MPMN: As you mentioned, one of the drawbacks to several conventional clinical sensing technologies is that they are cumbersome or invasive to use. What types of noninvasive technologies are you most excited about?  

Winter: We have already seen different kinds of sensors that are going through the GI system at a gross level--I don't mean that literally. [laughs] For example, one of the things that has been investigated is nondigestible sensors that can identify the presence of colon cancer. I think it is just a matter of time to start moving into the nanospace.

The ultimate goal has to be a largely noninvasive strategy for sensing. When people are not confronted with complex devices or complicated devices they hang on them, but they can have them embedded in their clothing, have them attached to their skin in a fairly invisible form, be able to wear them under their clothing.

There is work going on right now on a noninvasive glucometer utilizing laser light that can basically go through the subcutaneous skin layers and spot blood sugar molecules and count them. And it follows, logically, that we are going to be headed into the bloodstream here with nanoparticles that can look at a variety of potential disease conditions that are buried internally that we could only normally spot with very advanced imaging technologies or other kinds of large scale medical devices.

One of the fascinating problems in all of this is the power requirements for these types of devices: how they communicate, how they avoid imposing their own problems on our physiology with regard to radiofrequency or other kinds of effects they may have on our internal organs, although most of this is going to be very low power.

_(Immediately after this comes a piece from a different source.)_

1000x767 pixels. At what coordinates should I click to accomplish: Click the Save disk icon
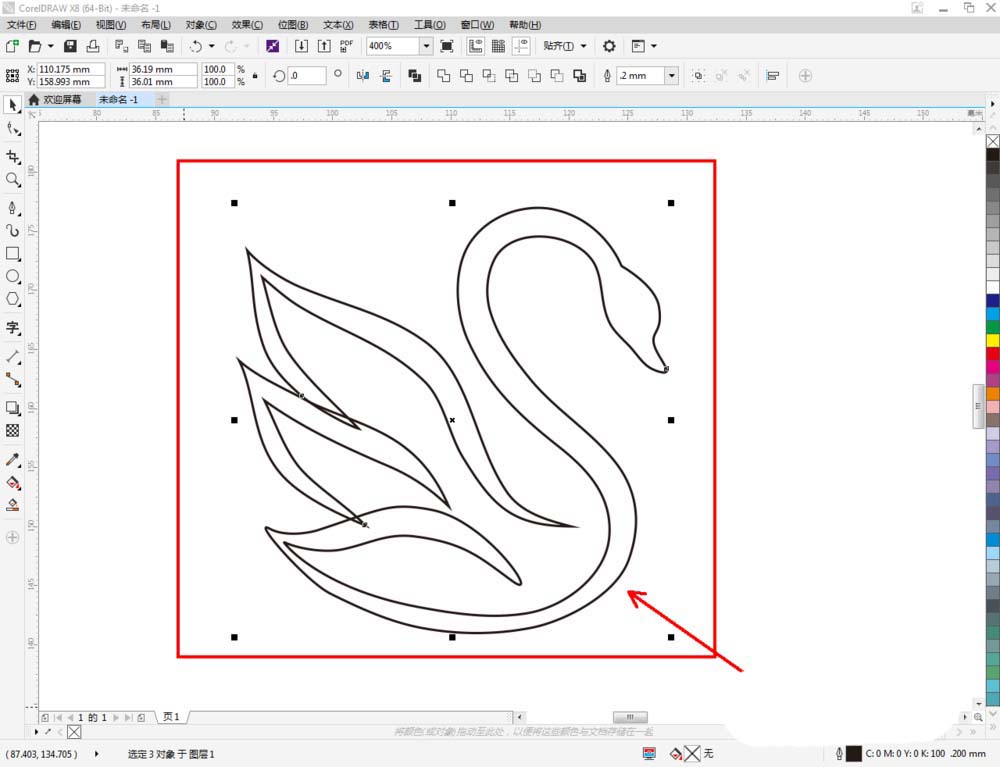[x=70, y=46]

There is a company working on a way to generate a power source for sensors generating very small voltage directly off of body heat. This can be embedded and stay powered for very long periods of time without the problems of recharging it or having a capacitor that can support it. That is very promising. It is an interesting idea to have a nanodevice with almost a flywheel like mechanism to generate a small current. That would be an extraordinary piece of technology.
 

MPMN: The Star Trek Tricorder was a device that could detect disease by waving it in front of a patient. To what degree are the entrants in the Qualcomm Tricorder X Prize inspired by the depiction of the tricorder in Star Trek?

Winter: I don't think the tricorder ideal as illustrated in the Star Trek TV program and movies is a model that anybody directly is going to follow. It is really a consumer hook. It is a way for them to understand what this device might be like. I think the types of sensors we are talking about are going to be very different. It is conceivable that we will have things that are hand manipulated that might look at a mole or you may just use the camera phone to determine if you have a skin cancer or melanoma. I think it is more likely that there will be wireless communications to a variety of devices that are attached or connected to you in some way or that you periodically use that will allow and inform the device to communicate to the consumer.